* _EXERCISE REQUIREMENTS_: Filter these entries so that only lines with the word "Shipping" remain.

* _RECORDS SUPPLIED_:
--------------------------------

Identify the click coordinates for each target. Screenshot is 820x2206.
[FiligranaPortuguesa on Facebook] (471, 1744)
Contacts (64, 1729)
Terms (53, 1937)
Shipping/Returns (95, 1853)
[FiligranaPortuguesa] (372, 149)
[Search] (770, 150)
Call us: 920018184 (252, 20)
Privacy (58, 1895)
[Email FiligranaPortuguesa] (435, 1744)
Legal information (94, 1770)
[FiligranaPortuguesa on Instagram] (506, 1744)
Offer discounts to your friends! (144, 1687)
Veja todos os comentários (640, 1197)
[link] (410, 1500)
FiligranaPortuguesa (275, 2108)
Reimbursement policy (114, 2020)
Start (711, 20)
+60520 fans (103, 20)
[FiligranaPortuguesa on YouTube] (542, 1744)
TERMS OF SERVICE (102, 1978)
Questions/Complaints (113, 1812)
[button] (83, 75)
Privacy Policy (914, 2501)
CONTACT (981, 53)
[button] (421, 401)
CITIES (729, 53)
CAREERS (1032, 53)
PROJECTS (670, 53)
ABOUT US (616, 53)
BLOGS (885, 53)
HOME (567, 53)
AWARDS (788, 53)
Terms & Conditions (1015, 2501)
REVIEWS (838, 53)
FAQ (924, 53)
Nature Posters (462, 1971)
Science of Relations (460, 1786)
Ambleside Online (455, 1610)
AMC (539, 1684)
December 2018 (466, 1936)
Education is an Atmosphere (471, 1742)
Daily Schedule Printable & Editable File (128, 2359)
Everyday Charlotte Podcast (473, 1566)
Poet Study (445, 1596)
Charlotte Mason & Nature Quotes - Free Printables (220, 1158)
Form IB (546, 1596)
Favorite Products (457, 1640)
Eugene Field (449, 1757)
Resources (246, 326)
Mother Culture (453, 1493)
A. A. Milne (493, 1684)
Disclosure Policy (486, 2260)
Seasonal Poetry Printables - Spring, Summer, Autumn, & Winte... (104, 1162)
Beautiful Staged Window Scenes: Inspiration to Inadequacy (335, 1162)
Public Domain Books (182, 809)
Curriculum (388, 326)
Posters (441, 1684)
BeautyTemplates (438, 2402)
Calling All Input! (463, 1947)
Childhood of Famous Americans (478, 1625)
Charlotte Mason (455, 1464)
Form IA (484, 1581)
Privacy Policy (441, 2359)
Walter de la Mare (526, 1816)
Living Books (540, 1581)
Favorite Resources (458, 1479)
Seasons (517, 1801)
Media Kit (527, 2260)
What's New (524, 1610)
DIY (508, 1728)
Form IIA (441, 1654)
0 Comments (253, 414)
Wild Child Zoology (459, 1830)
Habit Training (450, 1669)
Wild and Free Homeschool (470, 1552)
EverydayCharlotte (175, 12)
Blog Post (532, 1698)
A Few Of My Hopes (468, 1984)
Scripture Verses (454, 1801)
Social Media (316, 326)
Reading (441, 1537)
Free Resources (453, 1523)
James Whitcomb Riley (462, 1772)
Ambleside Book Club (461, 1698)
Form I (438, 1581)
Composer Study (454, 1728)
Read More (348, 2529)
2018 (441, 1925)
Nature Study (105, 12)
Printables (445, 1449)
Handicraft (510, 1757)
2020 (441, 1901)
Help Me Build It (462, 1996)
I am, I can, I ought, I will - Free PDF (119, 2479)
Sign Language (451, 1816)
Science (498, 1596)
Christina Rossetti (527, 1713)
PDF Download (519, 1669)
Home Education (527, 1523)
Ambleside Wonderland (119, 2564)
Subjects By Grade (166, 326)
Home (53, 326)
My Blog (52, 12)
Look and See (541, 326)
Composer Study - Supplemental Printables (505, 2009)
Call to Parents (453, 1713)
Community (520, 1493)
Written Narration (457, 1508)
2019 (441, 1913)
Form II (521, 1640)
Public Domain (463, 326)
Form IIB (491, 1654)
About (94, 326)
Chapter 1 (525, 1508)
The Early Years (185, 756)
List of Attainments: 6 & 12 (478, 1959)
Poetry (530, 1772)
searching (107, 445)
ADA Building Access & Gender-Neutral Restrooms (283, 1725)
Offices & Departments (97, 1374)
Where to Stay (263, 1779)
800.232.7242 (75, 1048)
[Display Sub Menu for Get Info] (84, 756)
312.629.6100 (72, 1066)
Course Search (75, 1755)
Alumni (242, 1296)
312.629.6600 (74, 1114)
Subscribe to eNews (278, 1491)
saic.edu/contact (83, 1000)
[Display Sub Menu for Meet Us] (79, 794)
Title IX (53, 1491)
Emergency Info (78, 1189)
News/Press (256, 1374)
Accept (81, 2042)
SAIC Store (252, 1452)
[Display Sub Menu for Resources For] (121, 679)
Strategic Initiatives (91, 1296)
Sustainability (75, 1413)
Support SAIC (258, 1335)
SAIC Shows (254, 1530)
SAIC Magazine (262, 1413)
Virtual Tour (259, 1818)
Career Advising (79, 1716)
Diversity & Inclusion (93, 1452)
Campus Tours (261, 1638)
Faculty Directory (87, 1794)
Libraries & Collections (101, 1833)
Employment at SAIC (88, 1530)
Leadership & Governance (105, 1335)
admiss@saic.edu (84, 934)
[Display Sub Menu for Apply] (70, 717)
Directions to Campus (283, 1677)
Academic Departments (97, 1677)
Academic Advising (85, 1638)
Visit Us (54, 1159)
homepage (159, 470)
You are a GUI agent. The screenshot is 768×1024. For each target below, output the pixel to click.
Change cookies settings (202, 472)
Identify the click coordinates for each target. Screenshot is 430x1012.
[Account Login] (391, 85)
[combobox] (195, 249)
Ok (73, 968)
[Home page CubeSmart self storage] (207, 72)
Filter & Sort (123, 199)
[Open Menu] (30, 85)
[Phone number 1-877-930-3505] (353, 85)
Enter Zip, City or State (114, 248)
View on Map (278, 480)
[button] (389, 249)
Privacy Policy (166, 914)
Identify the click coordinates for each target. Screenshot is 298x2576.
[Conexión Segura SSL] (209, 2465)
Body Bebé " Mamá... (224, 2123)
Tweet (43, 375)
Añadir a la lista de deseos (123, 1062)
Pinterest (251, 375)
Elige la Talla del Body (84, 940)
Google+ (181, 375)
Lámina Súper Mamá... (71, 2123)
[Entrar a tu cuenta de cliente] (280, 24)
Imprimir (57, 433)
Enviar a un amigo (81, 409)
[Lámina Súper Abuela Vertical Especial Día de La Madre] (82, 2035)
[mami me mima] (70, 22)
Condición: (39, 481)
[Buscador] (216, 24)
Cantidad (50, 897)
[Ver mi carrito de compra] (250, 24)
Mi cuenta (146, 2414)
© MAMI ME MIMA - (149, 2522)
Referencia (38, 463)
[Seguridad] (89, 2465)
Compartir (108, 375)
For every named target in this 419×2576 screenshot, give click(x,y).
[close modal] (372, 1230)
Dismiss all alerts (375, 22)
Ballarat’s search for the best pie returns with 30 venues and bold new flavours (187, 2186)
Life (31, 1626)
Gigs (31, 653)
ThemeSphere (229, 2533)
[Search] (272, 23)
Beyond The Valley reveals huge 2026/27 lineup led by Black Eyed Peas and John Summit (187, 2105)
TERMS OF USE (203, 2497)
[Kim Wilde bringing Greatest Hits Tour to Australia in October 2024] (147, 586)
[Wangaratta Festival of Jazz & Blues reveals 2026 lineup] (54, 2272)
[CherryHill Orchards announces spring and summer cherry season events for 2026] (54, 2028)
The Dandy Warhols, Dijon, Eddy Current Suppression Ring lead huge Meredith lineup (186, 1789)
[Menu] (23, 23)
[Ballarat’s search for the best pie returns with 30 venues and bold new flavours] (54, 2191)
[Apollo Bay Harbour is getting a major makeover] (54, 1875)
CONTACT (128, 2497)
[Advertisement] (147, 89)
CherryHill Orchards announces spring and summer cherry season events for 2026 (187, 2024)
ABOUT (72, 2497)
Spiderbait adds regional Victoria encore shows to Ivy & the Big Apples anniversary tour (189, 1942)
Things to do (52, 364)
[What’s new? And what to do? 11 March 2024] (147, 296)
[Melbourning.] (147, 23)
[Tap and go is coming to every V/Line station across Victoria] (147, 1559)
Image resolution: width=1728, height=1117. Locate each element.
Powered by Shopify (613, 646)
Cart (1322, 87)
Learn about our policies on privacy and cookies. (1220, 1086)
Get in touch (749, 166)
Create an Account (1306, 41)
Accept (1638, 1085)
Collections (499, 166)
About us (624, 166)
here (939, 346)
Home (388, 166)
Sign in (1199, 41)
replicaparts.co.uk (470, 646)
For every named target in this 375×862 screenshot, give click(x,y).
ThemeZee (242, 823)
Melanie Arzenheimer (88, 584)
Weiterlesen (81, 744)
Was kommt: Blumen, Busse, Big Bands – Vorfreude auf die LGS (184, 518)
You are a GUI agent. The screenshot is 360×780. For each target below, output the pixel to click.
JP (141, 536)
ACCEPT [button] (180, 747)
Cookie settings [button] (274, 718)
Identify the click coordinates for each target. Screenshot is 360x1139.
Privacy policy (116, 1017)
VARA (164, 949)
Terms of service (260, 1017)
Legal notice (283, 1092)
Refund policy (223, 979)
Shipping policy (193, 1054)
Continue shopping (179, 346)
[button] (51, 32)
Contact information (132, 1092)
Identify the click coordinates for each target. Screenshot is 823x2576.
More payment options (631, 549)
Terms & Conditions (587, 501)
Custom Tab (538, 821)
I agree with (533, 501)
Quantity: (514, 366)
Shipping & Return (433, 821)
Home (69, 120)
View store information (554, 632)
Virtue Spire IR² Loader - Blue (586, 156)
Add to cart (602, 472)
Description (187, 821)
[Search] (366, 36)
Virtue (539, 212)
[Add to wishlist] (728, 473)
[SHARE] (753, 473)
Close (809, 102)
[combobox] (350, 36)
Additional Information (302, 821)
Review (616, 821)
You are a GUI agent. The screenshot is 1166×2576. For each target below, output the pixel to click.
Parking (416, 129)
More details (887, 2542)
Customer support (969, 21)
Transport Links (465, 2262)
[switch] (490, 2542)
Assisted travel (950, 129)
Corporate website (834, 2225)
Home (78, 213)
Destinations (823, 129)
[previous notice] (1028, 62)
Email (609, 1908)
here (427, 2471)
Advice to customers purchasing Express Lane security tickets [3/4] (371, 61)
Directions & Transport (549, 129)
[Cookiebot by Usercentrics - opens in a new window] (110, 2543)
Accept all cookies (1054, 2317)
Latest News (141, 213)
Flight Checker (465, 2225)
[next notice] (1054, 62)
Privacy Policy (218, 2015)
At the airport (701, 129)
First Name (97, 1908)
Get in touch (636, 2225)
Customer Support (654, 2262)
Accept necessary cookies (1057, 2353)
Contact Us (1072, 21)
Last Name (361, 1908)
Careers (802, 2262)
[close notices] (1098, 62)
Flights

--------------------------------

* _RESULT OF THIS TASK_:
Shipping/Returns (95, 1853)
Shipping policy (193, 1054)
Shipping & Return (433, 821)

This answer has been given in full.